Written By Christine Beamer
As a creative and a higher education professional, I am particularly excited about talking about creative placemaking and its role in talent attraction and retention during this year’s Summit. At the Michigan State University (MSU) College of Music we see this work as part of our mission—to help create a vibrant, dynamic arts scene for Greater Lansing residents through performances, arts education and arts engagement activities.
However, talent attraction and retention is a two-sided challenge. First, how can we attract and retain talent for the many for-profit, governmental and nonprofit organizations in this city through the arts? This is a problem that I see a lot of wonderful organizations tackle in Mid-Michigan, many who will be showcased at the Creative Placemaking Summit.
The second aspect of this issue is equally important, though: how can we attract and retain creative talent in our community? After all, if we want to have a vibrant cultural scene, we have to create sustainable opportunities for artists so they do not leave for larger (or more financially lucrative) arts economies. One part of this puzzle may be re-evaluating how we engage college students in the arts. Instead of seeing college student artists as transitional creatives, isolated from local communities and affiliated only with the university, what if we created partnerships that set up pipelines to help these emerging artists build ongoing relationships with local communities?
One such partnership I have had the privilege of working on is the College of Music Educational Engagement Residency. A partnership made possible with the support of the MSU Federal Credit Union, the East Lansing Public Schools and the College of Music’s career readiness program (Running Start), the goal of the Ed Engagement Residency is to bring the College of Music and local organizations together to train students in community engagement. Students spend a semester as paid fellows, learning about arts engagement, observing the elementary school students in their music classes, building a residency, and working with music teacher mentors. Through the experience, students enrich the local economy with their artistry, gain professional experience, and build ongoing ties to their community beyond the university.

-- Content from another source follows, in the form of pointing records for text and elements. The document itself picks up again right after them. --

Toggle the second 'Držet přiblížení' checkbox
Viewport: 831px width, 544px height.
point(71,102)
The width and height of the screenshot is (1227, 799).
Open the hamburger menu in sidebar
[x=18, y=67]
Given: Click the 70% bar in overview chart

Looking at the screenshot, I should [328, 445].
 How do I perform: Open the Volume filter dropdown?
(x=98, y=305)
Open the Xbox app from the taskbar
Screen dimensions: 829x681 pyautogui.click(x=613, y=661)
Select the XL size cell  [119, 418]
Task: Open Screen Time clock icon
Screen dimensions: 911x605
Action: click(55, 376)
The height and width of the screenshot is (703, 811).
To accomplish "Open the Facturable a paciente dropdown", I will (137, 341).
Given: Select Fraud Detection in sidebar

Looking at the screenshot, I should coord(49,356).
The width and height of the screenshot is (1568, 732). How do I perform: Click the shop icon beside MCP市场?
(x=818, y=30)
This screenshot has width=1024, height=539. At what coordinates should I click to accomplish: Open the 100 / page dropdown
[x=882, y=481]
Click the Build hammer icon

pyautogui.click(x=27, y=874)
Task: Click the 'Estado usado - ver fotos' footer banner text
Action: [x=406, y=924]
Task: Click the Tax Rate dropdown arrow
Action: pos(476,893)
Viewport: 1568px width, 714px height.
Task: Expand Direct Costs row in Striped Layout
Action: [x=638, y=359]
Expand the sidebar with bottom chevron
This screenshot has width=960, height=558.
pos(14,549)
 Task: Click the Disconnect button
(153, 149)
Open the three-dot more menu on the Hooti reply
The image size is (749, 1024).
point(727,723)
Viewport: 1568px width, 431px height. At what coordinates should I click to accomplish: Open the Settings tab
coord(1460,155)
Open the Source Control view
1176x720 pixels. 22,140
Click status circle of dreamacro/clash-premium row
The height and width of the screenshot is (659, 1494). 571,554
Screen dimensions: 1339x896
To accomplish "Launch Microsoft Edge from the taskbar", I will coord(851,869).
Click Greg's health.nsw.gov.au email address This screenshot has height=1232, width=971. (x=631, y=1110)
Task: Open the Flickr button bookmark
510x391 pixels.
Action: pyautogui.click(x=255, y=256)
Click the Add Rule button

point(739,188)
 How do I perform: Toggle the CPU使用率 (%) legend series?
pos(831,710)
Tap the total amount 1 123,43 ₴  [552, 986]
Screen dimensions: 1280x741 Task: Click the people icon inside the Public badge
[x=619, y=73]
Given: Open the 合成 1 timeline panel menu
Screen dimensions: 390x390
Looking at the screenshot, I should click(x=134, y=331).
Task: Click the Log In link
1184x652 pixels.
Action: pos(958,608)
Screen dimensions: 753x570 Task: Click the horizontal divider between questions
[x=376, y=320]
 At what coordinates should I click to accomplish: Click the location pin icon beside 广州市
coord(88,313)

When I think about creative placemaking in Lansing, my hope is for a future where my students graduate and they don’t seek to leave for New York, Chicago or Detroit—instead, they can’t wait to stay in Lansing, because they see sustainable ways to contribute their skills and talents to a vibrant arts ecosystem. That requires building pipelines—and as I go to the Summit, I look forward to meeting other professionals in the area who are interested in building these kinds of innovative partnerships, and engaging in divergent thinking around how we can address both sides of the creative placemaking and talent retention question.
Christine Beamer is Director of Career Services and Music Entrepreneurship at the College of Music. In her position at MSU, she has created and developed MSU’s Running Start music entrepreneurship program, including an annual arts entrepreneurship workshop series, a pitch competition for music students and new music entrepreneurship classes.
She also serves as faculty for the Freshman Seminar in music. Her focus on community engagement as a key component of arts entrepreneurship is reflected in her founding and directing the MSU Music in the Garden chamber series as well as the Musical Memories Program and Ed Engagement Residency Program, which provide opportunities for students to engage with the Greater Lansing Community through the arts.